I principali listini europei e americani archiviano l’ultima seduta della settimana in rosso, appesantine dai dati che arrivano proprio dagli Usa.

L’indice di fiducia dei consumatori elaborato dall’Università del Michigan nel mese di luglio è sceso a 66,5, molto al di sotto delle stime degli analisti che prevedevano il dato intorno a 74 punti.

A pesare su tutti i listini è stata anche la trimestrale di Citigroup. La terza banca d’America ha chiuso il secondo trimestre con un utile di 2,7 miliardi di dollari in calo del 37% rispetto allo scorso anno. L’utile per azione è sceso dai 49 cent del 2009 ai 9 dell’anno corrente.

Molto pesanti le perdite a Wall street, con l’S&P che ha perso ben il 2,88%, il Dow Jones -2,52% e il nasdaq -3,11%.

A Piazza affari il ftse/mib ha chiuso in calo dell’1,56% a 20161 punti. Negativi anche il Dax di Francoforte(-1,77%), il Cac-40 di Parigi(-2,28%) e il Ftse 100 di Londra(-1,01%).

Il maggior ribasso tra le blue chips è stato messo a segno da Telecom I., -4,59%. Secondo un analista intervistato da MF Dow Jones “la debolezza del titolo e’ legata probabilmente ai primi ragionamenti sulla trimestrale, che potrebbe non essere stata brillante.

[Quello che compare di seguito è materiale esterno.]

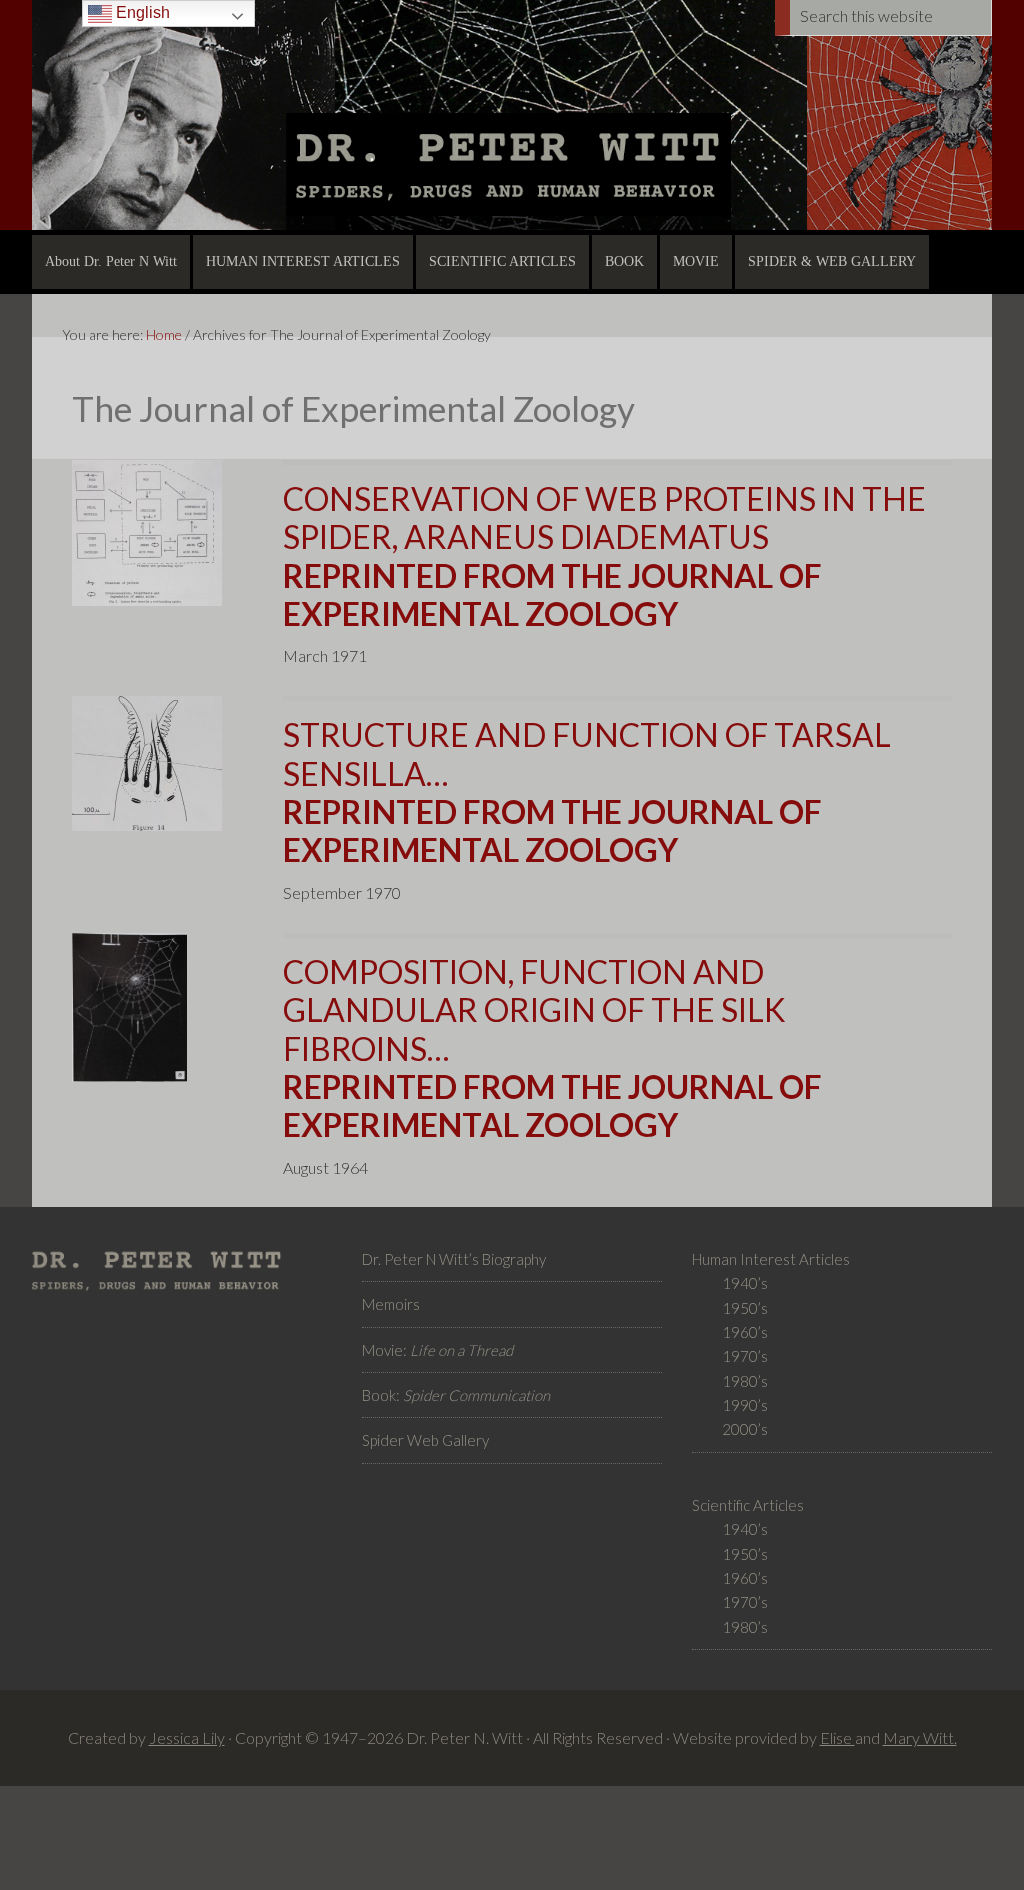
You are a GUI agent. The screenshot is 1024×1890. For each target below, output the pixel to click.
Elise (837, 1737)
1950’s (745, 1308)
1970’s (745, 1356)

Il mercato italiano probabilmente e’ risultato debole anche nel secondo trimestre, mentre quello brasiliano dovrebbe essere cresciuto. L’ultima notizia su Tim Participacoes, societa’ brasiliana controllata da Telecom I., lascia spazio a questa ipotesi”.

Debole tutto il comparto bancario con B.Popolare -2,67%, Unicredit -1,33%, B.Mps -1,26%, Intesa Sanpaolo -0,42% e B.P.Milano -0,34%.